Weird dog poo? There’s an app for that

Doo-doo is a window to a dog’s gut health, according to a St. Paul couple who started an app that analyzes pooch poo and tells owners if anything is wrong with their beloved pet.

Josh and Emily Braaten say their app Snappoo is drawing fans among a niche group of people — dog owners who are proactive about making sure their pets’ digestive tracts are healthy. Dog owners submit photos of their dog’s doo-doo through the app, launched in August, and it analyzes the color and consistency for common issues using artificial intelligence trained by the company’s data scientist.

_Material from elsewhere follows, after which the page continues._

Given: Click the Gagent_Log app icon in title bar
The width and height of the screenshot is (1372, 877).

“We’ve always been interested in the digestive health and the system,” Josh Braaten said from his Highland Park home. “They say your gut is like your second brain so you can learn a lot about it.”

The couple, who during the day run a marketing company called Brandata, started out wanting to analyze human poo. But Emily Braaten said issues regarding medical privacy produced too many potential legal complications.

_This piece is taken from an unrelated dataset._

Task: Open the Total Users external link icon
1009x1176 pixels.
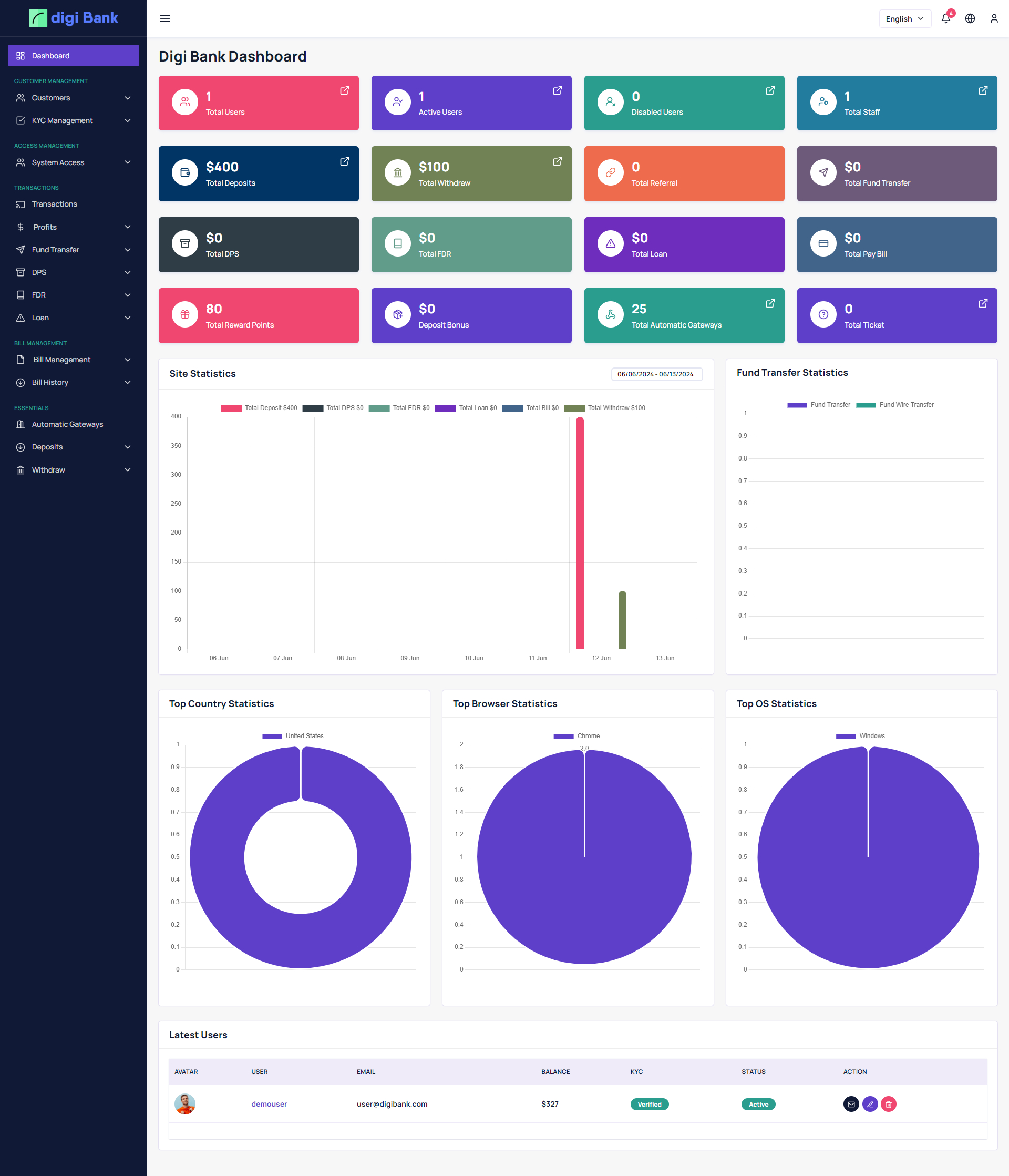Action: pos(344,90)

Plus humans tend to immediately throw toilet paper over their “business,” which could make a human app less successful.

“It was going to be more complicated, so we thought lets start smaller and do it for the dogs,” Josh Braaten said. “With dogs it’s easier — you have to get up right in there to bag it — so it seemed like a more logical fit.”

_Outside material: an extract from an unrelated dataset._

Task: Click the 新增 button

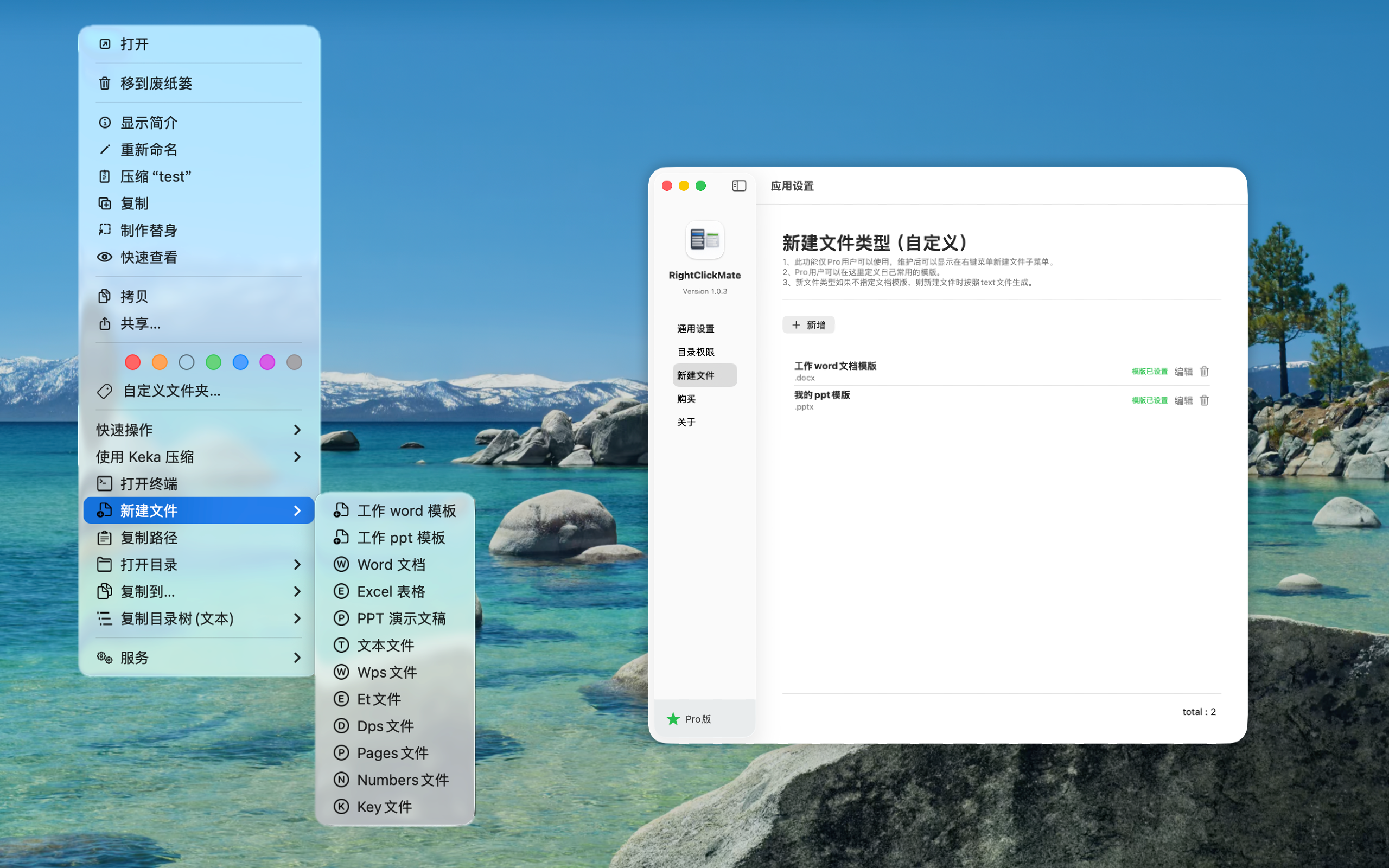Action: coord(808,324)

The couple’s tan, 7-year-old Glendale terrier was also more than happy to be the app’s guinea pig — in exchange for treats, of course.

With Gertude in tow, the Braatens consulted Eric Ruhland, a veterinarian and owner of St. Paul Pet Hospital.

“People probably know more about their dog’s poop than their own — it’s usually the area of biggest concern, because they see it when they have to pick it up,” Ruhland said.

The app is still in its early stages. But the couple hope to be able to help owners determine if their pets are getting enough of the right nutrients, in time. That in turn could help determine if the dog has parasites — although microscopic ones might be too small for it to pick up, Ruhland said.

“It may avoid a phone call to a vet’s clinic that isn’t necessary — ease anxieties with people that what they’re seeing is normal,” Ruhland said.

Using artificial intelligence to spot issues in pictures of dog waste meant manually categorizing hundreds of photos of dog feces from the internet into a dataset. All types of examples — from yellow and mushy to brown and dry — were needed.

Over time and with more users, the app will only get more and more accurate as poo pictures are uploaded, Josh Bratten said.

“Our users have the ability to correct the analysis, if the app doesn’t get the consistency or color right,” he said. “It will get smarter and smarter to where it makes very few errors.”

The app is free to download and use on Google Play and the Apple store.